_GOALS_
[1] Answer these questions from the forum thread on Madmax plotting.
(a) Where did the Madmax plotters being used come from?
(b) Which kernel release does the thread call the latest stable one?
(c) What kernel parameter is set in the bootloader to keep the spectre/meltdown mitigations from loading?
[2] Please write the next few sentences of the forum thread on Madmax plotting, picking up after its last sentence.

_QUOTED PASSAGE_
start
Well you totally lost me on the above, I’ve no idea what pretty much all of that means unfortunately. I’m using the Madmax plotters that came from a Chia install.

I use -r 36 -K 2 -u 256 -v 128 -t /media/chiamining/Raid0/ -2 /mnt/ramdisk/

Would you mind sharing your Madmax builds?

I have this thread for my inconsistent plot times, but I just haven’t had the time to investigate further.

5.16 is the latest stable kernel release (5.17 currently in development). GCC is the gnu c compiler, and version 11 is the latest, which offers some pretty decent performance benefits over version 10, which many distros are still using. If your distro is still on GCC10, I would not bother looking into building GCC11 yourself, it’s quite the undertaking. CPU mitigations disabled means I set the kernel parameter mitigations=off in my bootloader so that the kernel will not load the spectre/meltdown CPU mitigations and gains a little bit of performance, especially on these older haswell chips. The CPU scaling governor is probably the easiest way to get more performance on these older xeons, because the default is usually set to either schedutil (which is ok) or powersave, depending on the distro. Setting the governor to performance lets it ramp up to higher clock frequencies faster, and stay there longer. The LD_PRELOAD environment variable set to use libjemalloc uses a custom memory allocation system which slightly improves performance on some machines, I gained maybe 30s at most from it.
end
_DATASET CONTENT_
start
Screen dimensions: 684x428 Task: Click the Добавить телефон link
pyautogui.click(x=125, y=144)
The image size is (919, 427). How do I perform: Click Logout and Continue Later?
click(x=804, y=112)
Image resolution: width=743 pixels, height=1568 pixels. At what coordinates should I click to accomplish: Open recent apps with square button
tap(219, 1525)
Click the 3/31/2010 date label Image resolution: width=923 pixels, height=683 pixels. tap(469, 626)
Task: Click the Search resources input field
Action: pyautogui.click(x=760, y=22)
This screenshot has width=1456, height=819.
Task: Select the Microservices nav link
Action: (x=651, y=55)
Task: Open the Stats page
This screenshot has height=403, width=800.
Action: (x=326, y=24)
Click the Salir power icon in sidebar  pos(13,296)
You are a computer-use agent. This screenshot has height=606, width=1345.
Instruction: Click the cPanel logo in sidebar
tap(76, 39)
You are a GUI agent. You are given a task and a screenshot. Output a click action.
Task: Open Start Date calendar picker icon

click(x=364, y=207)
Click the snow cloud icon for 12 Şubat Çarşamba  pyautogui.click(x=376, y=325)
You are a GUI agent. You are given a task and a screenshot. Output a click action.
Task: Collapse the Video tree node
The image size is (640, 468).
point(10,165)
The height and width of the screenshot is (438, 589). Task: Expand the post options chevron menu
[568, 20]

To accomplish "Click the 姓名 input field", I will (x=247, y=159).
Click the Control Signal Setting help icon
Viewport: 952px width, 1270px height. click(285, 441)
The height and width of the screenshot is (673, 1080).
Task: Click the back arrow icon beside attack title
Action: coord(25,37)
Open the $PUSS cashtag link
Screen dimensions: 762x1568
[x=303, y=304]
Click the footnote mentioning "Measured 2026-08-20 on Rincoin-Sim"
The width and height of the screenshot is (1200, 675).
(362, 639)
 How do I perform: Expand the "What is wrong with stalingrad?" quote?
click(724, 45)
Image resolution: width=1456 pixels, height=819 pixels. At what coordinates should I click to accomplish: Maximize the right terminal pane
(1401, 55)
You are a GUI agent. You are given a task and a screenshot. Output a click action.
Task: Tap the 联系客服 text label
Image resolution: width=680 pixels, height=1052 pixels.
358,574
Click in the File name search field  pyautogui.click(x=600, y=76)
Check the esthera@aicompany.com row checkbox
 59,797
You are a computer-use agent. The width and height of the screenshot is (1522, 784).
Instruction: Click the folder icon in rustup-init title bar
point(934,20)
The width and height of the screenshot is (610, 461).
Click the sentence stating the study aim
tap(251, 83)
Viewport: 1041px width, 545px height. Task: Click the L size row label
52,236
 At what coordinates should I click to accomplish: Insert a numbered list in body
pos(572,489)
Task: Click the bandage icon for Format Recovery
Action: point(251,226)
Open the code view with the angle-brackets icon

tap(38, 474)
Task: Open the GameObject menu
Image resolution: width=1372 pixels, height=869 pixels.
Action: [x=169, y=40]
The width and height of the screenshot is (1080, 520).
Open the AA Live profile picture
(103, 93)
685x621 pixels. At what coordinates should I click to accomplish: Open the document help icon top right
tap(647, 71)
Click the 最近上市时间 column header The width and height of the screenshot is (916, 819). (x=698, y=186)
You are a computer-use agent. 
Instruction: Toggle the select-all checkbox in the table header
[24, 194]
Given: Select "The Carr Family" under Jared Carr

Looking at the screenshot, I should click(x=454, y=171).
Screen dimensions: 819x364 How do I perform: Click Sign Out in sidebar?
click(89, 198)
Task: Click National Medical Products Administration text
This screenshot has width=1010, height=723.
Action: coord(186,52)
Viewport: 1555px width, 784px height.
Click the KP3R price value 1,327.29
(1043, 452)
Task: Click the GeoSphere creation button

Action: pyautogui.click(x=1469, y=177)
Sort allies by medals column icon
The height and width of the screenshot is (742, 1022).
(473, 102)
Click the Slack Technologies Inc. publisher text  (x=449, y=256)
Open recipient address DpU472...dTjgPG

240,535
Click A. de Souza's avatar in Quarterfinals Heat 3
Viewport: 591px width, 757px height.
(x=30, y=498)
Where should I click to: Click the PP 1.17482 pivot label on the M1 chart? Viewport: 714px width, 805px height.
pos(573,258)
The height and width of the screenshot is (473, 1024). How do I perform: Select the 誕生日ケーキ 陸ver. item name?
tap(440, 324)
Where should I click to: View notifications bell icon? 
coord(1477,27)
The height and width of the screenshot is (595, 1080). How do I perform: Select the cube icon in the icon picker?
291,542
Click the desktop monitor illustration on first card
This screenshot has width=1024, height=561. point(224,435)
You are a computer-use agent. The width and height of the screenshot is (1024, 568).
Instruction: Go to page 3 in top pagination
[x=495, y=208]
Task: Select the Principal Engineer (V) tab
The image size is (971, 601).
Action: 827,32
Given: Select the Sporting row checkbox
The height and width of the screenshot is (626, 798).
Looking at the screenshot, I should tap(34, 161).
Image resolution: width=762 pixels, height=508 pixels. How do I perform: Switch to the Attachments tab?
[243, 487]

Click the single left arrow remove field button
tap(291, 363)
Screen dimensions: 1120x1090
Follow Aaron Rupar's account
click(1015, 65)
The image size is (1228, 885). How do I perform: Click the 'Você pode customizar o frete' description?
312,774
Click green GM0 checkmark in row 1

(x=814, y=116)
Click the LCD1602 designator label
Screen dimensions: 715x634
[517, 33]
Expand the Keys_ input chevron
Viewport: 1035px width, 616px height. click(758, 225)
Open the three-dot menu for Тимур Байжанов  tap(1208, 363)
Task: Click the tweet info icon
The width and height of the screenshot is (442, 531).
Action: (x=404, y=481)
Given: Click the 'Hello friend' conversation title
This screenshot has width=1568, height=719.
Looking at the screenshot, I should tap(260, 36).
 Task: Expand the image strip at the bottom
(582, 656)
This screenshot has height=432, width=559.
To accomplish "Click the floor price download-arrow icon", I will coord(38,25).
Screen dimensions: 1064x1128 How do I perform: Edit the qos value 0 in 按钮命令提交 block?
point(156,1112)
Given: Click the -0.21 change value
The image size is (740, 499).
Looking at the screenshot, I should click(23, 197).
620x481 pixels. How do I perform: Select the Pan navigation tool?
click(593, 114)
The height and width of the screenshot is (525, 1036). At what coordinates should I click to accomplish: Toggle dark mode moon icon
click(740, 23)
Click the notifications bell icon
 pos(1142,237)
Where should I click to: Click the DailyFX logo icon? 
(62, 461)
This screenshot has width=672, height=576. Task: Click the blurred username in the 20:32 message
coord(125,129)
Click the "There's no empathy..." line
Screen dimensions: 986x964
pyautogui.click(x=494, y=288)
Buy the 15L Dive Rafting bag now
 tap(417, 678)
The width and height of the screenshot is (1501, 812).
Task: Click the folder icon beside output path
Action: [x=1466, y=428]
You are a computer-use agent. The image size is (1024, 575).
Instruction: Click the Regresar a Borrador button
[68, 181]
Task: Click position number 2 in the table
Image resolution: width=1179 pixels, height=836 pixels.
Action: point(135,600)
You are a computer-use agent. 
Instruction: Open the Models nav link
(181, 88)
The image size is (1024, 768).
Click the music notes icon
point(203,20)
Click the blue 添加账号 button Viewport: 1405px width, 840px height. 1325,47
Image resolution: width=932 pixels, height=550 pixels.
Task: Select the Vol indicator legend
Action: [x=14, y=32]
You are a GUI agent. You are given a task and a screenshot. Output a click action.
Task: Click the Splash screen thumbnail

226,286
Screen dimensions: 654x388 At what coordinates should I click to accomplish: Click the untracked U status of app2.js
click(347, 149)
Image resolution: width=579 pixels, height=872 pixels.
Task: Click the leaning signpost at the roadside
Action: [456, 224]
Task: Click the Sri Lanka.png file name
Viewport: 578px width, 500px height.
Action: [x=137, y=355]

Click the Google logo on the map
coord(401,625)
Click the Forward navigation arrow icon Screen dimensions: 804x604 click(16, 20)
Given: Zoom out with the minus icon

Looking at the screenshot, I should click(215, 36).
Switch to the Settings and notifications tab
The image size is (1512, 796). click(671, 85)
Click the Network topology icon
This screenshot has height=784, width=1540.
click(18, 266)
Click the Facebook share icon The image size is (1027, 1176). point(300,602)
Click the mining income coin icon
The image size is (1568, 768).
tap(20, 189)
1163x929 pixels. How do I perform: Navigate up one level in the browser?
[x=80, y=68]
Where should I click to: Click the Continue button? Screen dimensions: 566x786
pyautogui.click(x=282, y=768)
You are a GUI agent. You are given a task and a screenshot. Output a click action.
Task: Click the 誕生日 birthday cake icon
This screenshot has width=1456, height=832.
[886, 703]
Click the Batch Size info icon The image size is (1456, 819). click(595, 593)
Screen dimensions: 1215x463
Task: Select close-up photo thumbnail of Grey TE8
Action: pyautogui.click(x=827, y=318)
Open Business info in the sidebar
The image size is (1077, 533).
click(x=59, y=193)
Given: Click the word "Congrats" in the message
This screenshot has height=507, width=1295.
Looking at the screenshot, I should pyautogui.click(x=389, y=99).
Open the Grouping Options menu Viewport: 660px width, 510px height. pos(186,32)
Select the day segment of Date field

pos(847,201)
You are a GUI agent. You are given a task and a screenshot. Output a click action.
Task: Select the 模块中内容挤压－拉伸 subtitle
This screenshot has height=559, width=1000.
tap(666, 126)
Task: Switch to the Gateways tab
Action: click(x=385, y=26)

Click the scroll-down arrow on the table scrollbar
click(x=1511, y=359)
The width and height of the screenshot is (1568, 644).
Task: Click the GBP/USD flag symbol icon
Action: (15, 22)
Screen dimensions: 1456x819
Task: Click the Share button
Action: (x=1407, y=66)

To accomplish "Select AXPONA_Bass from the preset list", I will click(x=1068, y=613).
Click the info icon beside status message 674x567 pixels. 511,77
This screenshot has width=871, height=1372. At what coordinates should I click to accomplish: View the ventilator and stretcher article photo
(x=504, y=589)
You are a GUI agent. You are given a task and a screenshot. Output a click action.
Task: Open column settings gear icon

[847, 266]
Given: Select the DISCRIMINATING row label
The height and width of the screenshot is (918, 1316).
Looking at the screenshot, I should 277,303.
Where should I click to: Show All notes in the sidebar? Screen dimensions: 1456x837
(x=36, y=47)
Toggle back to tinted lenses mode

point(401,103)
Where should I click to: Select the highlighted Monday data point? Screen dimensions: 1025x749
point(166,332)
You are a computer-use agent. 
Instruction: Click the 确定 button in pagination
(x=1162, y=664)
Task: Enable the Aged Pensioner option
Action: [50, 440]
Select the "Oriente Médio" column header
end
_ANSWERS FOR THE EXERCISE_
[1]
(a) From a Chia install.
(b) 5.16.
(c) mitigations=off.

[2]
You can build your own mad max by following the guide in the readme on his github page: GitHub - madMAx43v3r/chia-plotter. As for your settings, are you using -r 36 with 1 CPU or 2 CPUs? If you’ve only got 1 2699v3, you should try using -r 18. I noticed in my testing that these haswell chips seem to perform best in phase 2 with -r set to logical threads, but best in phase 3 with -r set to physical core count, and the sweat spot (without using -K 2) is partway in between. With -K 2 it generally works the best at physical core count. I also don’t use -v 128, there were a few tests I did that showed promise for lower buckets, but I don’t have enough ram to test it with k32, and 128 buckets was generally not good performance (worse than 256 with k32 plotting, and worse than 64 with k30 plotting).

2 Likes

I have 2 x E5-2699v3, was using -r 18 when I had one. Just trying a K32 without the -v option

Thanks for the more in depth explanation, I’ll have to do a little research and see if I can work out how to adjust some of what you mention.

$ gcc --version
gcc (Ubuntu 9.4.0-1ubuntu1~20.04) 9.4.0
Copyright (C) 2019 Free Software Foundation, Inc.

I’ve set mitigations=off and scaling governor to performance, and done away with the -v 128, K32 plotted completely in RAM.

Phase 1 took 561.77 sec
Phase 2 took 282.181 sec
Phase 3 took 331.23 sec
Phase 4 took 55.8239 sec

Total plot creation time was 1231.08 sec (20.518 min)

Can’t wait for the new version of Bladebit that requires less ram, just hope it does K33 and K34 as well.

3 Likes

There’s an extra bit that has to be processed for k33 and k34, so it significantly increases process memory usage and cpu load per thread. I discovered that the limiting factor on my system for k34 is single core performance. One task in the plotting process was pegging a single core at 100%, and all the other threads were waiting on that process to finish and pass the data along. This is the reason that k33 and k34 don’t scale linearly in time with k32, since the plotting time for k33 should be roughly 2x k32, and k34 should be roughly 4x k32. Instead most people are seeing 3-4x for k33 and 7-10x for k34. Your 2699v3s might actually do worse than my 2680s due to lower single core speed for multithreaded k34.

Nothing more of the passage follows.